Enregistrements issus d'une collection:
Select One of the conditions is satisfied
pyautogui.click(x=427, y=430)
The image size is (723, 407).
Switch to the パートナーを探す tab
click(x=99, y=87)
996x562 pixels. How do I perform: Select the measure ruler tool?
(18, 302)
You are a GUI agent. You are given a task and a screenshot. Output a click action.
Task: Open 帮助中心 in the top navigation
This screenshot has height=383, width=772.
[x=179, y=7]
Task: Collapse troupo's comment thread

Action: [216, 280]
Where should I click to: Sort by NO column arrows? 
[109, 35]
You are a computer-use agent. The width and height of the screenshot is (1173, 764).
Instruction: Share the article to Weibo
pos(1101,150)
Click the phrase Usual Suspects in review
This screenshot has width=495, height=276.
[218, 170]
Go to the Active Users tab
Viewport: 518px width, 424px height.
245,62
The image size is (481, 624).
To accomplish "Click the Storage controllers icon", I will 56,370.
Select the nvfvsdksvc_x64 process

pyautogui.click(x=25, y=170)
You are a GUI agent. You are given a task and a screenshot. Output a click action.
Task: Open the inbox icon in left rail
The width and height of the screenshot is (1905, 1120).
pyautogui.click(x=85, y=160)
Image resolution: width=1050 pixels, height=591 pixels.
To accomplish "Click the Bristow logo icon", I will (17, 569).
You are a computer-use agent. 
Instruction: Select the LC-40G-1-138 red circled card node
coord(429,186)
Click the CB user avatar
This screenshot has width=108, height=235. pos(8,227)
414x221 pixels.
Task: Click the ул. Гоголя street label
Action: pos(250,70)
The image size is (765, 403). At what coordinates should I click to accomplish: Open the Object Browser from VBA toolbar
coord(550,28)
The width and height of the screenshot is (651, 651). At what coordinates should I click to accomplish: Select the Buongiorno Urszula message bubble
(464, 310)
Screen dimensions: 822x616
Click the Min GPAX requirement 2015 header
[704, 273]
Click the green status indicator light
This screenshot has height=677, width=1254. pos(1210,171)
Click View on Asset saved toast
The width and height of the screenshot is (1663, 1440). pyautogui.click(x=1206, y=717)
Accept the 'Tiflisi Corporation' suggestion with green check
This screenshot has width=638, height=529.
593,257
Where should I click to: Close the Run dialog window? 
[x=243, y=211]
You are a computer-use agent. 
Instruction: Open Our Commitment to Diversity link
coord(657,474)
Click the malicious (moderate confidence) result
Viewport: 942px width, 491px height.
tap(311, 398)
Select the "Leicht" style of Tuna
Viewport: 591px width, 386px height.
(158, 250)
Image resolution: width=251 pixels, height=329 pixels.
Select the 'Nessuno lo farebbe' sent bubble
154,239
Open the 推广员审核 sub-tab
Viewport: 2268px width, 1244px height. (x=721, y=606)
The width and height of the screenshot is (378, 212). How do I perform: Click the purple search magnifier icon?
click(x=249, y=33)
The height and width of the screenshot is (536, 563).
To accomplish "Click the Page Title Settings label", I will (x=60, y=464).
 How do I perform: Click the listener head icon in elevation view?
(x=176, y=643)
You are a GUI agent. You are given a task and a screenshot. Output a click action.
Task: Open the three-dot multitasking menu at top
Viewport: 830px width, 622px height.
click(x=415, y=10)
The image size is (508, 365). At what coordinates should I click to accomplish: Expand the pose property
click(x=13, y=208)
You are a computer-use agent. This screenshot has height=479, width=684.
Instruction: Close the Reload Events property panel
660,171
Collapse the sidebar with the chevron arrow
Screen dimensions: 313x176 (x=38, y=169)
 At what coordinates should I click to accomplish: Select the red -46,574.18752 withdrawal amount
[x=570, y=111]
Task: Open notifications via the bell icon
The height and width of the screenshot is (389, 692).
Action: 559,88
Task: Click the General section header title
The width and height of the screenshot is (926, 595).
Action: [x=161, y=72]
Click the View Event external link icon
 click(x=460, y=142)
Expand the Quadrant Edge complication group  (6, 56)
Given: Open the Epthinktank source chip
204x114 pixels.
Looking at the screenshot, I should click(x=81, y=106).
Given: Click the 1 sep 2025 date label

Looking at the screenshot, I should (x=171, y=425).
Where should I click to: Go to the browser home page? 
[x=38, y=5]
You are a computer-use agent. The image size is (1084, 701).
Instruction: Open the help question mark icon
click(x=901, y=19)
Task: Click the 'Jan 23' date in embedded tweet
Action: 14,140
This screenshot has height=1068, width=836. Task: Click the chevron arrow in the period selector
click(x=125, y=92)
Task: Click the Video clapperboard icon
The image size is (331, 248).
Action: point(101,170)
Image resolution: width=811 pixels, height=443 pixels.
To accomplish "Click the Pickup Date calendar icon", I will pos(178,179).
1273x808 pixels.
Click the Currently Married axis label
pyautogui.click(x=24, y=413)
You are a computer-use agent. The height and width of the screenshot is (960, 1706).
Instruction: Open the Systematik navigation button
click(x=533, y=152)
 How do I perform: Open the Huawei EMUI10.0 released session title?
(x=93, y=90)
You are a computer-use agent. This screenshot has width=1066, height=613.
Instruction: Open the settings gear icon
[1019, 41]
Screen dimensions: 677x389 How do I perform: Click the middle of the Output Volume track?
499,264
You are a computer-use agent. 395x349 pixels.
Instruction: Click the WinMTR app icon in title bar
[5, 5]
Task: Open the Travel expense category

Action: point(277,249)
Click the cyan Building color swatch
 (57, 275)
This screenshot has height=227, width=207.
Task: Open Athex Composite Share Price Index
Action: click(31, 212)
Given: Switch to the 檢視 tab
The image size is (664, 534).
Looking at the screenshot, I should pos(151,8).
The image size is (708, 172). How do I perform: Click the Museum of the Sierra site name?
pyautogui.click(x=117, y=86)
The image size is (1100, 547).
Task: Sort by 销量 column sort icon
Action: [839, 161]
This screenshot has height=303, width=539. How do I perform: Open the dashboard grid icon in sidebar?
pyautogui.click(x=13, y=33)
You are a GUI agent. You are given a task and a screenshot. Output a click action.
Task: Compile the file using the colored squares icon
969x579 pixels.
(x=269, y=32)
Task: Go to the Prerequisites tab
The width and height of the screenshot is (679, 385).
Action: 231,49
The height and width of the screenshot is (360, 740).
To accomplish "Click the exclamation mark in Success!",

#### ÉNONCÉ
Recopiez à l'identique les lignes des enregistrements, en commençant par celle qui contient "Task: Click the General section header title" et en vous arrêtant après celle qui contient "(x=93, y=90)". Ne reproduisez que ces lignes, bornes incluses.

#### CORRIGÉ DÉTAILLÉ
Task: Click the General section header title
The width and height of the screenshot is (926, 595).
Action: [x=161, y=72]
Click the View Event external link icon
 click(x=460, y=142)
Expand the Quadrant Edge complication group  (6, 56)
Given: Open the Epthinktank source chip
204x114 pixels.
Looking at the screenshot, I should click(x=81, y=106).
Given: Click the 1 sep 2025 date label

Looking at the screenshot, I should (x=171, y=425).
Where should I click to: Go to the browser home page? 
[x=38, y=5]
You are a computer-use agent. The image size is (1084, 701).
Instruction: Open the help question mark icon
click(x=901, y=19)
Task: Click the 'Jan 23' date in embedded tweet
Action: 14,140
This screenshot has height=1068, width=836. Task: Click the chevron arrow in the period selector
click(x=125, y=92)
Task: Click the Video clapperboard icon
The image size is (331, 248).
Action: point(101,170)
Image resolution: width=811 pixels, height=443 pixels.
To accomplish "Click the Pickup Date calendar icon", I will pos(178,179).
1273x808 pixels.
Click the Currently Married axis label
pyautogui.click(x=24, y=413)
You are a computer-use agent. The height and width of the screenshot is (960, 1706).
Instruction: Open the Systematik navigation button
click(x=533, y=152)
 How do I perform: Open the Huawei EMUI10.0 released session title?
(x=93, y=90)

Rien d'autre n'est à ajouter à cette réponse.